Objective - Continue the panel description below on how late colonial and early independent African governments funded development, starting after its final sentence.

Reading text -
______________________________

Panel organisers: Erik Green (Stockholm Univ., Sweden) and Johanna Värlander (Uppsala Univ., Sweden)

Contact: johanna.varlander@ekhist.uu.se

The quest for development raises the issue of funding. Late colonial and early independent African governments searched for political viable domestic and foreign funds for regenerating investments. Fiscal systems were reformed and financial sectors restructured to manage flows of export earnings, aid, loans and foreign investments. However, the complexity of these political and economic processes has not yet been scholarly explored although we know of prolonged debt crises and political suppression that followed in many countries.

The recent financial crisis forces states once again to restructure the financial landscape and find new balances between private and public money, between domestic and foreign financial sources, between small scale and global credit solutions. The similarities between the current political and economic challenges and those of the “Development decades” suggest the relevance of economic-historical analyses, neither blaming nor romanticizing historical actors.

______________________________

Dataset entries -
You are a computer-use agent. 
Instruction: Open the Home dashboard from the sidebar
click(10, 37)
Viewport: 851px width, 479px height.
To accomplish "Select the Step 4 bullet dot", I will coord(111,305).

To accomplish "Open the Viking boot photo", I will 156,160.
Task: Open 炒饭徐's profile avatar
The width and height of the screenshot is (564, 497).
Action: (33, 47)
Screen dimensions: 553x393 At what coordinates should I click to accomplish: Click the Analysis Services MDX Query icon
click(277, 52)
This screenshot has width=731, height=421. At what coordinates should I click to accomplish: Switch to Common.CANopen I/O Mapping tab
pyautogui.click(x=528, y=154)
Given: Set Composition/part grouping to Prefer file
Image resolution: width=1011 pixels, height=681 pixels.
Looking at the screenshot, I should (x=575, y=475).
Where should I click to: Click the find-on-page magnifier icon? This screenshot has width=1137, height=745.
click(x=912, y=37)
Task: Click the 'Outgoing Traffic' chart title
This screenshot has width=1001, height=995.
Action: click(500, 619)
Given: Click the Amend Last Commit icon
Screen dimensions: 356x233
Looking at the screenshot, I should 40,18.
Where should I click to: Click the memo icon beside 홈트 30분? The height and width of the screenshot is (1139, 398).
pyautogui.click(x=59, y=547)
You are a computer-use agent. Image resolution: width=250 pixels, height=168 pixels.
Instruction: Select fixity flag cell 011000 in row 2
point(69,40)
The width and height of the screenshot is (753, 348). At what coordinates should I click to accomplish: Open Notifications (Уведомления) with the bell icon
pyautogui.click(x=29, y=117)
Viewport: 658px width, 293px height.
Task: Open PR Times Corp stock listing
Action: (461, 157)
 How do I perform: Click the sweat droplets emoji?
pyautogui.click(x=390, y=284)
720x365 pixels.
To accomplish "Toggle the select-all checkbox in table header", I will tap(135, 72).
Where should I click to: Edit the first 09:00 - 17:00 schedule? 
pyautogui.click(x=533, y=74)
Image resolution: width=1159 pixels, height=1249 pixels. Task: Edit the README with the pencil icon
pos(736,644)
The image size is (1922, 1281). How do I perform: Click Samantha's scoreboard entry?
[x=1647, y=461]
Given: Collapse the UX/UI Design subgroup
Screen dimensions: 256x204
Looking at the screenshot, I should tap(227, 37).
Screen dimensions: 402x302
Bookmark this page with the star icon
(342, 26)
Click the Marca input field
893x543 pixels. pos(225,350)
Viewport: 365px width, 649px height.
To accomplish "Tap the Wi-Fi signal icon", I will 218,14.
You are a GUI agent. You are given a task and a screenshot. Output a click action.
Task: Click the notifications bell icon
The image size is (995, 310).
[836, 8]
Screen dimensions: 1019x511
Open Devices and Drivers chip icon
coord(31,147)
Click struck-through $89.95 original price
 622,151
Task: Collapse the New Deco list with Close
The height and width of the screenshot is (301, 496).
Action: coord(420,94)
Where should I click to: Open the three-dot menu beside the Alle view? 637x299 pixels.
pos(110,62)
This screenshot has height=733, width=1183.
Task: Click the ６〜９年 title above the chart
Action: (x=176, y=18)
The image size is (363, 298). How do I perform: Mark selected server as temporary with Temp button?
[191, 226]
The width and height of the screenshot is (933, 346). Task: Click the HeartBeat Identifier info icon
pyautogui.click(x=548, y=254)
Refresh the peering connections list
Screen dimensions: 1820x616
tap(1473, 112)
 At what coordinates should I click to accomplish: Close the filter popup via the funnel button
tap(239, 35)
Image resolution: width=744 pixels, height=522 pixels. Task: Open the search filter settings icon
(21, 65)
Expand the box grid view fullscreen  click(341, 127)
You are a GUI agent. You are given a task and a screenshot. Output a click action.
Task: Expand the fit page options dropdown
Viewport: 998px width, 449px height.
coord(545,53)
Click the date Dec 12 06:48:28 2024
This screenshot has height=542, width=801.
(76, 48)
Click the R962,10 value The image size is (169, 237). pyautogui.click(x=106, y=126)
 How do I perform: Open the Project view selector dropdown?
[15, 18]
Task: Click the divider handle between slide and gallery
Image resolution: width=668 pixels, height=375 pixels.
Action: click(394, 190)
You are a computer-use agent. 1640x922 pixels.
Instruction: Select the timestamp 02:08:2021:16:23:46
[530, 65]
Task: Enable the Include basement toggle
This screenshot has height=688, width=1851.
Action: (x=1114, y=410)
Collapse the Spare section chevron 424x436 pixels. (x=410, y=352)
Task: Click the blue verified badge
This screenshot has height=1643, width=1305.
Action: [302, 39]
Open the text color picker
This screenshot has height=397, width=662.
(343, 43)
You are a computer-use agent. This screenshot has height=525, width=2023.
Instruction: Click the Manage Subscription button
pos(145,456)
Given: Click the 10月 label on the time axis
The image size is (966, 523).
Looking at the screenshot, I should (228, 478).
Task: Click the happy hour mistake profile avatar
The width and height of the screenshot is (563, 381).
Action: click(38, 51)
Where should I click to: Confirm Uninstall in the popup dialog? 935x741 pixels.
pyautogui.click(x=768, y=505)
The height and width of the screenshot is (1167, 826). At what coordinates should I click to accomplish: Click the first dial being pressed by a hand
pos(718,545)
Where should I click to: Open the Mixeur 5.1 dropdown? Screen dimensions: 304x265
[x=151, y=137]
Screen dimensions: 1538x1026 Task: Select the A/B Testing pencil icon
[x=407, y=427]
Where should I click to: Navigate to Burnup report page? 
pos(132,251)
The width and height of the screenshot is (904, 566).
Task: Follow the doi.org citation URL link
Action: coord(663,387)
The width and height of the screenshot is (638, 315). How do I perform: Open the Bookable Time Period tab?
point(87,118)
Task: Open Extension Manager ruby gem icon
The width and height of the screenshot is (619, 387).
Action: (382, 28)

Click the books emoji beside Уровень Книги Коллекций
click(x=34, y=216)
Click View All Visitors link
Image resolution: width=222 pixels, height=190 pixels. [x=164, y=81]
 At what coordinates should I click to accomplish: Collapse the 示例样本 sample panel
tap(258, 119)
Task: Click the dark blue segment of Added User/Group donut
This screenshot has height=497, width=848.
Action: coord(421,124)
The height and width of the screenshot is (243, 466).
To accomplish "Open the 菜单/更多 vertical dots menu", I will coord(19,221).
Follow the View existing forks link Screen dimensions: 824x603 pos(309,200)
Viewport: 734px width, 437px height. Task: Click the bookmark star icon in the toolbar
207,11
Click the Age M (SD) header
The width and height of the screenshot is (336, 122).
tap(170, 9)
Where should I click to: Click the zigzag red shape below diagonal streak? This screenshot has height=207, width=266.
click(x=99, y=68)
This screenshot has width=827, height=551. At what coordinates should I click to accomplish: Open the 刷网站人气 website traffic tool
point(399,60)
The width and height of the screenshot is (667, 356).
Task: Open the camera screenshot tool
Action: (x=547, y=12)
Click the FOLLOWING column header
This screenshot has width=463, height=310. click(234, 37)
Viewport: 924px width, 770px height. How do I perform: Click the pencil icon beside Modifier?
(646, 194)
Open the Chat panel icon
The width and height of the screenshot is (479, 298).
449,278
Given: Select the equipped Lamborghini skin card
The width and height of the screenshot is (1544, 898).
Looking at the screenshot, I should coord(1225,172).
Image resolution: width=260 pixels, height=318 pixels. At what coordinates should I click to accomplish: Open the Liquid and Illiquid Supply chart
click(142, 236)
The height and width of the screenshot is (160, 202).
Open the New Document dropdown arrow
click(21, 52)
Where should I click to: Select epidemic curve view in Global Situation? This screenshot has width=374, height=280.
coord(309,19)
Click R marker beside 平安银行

______________________________

Exercise output -
This panel brings together research of how resources for development were generated and invested between 1950 and 1980 in order to reveal the complex political economy of the time. How did African governments generate tax revenues; use national debt and state bureaucracy to finance development; organize state apparatus to handle aid; reshape the banking sector and stimulate small-scale credit; redistribute resources and invest in development in agriculture and industry? How did both private and public institutions reach new groups of customers/citizens/voters? Public documents from this period are now increasingly made available for archival research. How can we address the methodological challenges using these separately and in combination with interviews and oral history?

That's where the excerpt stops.